▶ WHAT THE EXERCISE ASKS:
Give exactly the lines from the one with "Viewport: 369px width, 279px height." through the final line of the listing below, both included, leaving out any pictures.

┌──

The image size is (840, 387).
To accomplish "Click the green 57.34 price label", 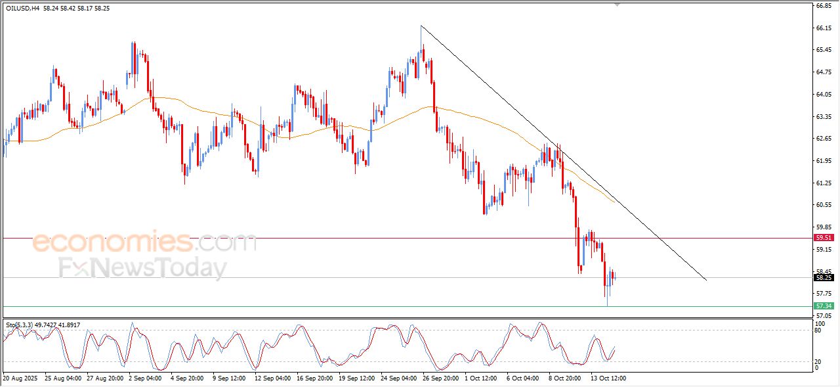I will [x=824, y=306].
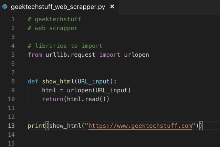
Task: Click the 'def' keyword on line 8
Action: click(x=33, y=81)
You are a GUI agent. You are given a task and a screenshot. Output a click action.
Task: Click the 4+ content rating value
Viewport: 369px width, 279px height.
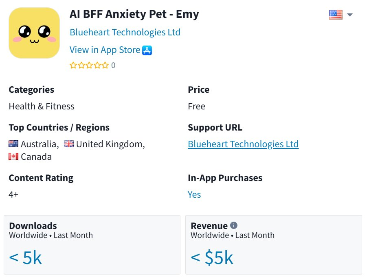[x=13, y=194]
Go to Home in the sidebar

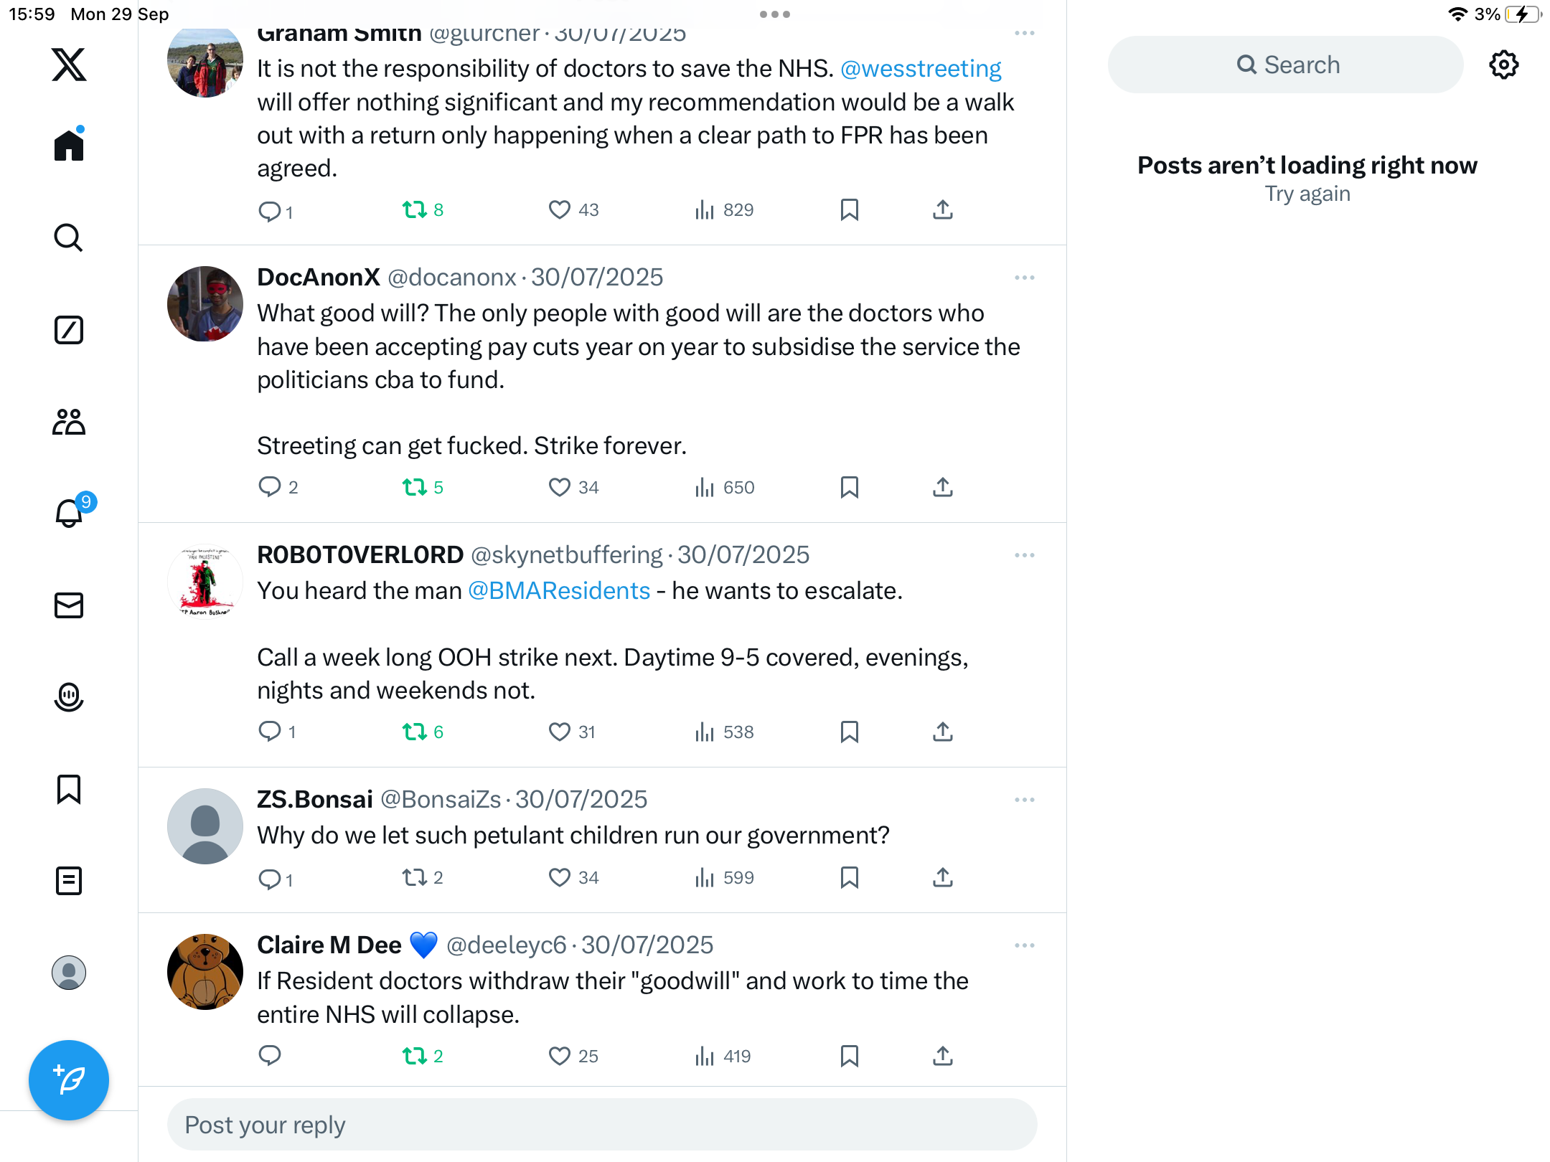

└──

▶ YOUR SOLUTION:
Viewport: 369px width, 279px height.
[x=13, y=194]
Go to Home in the sidebar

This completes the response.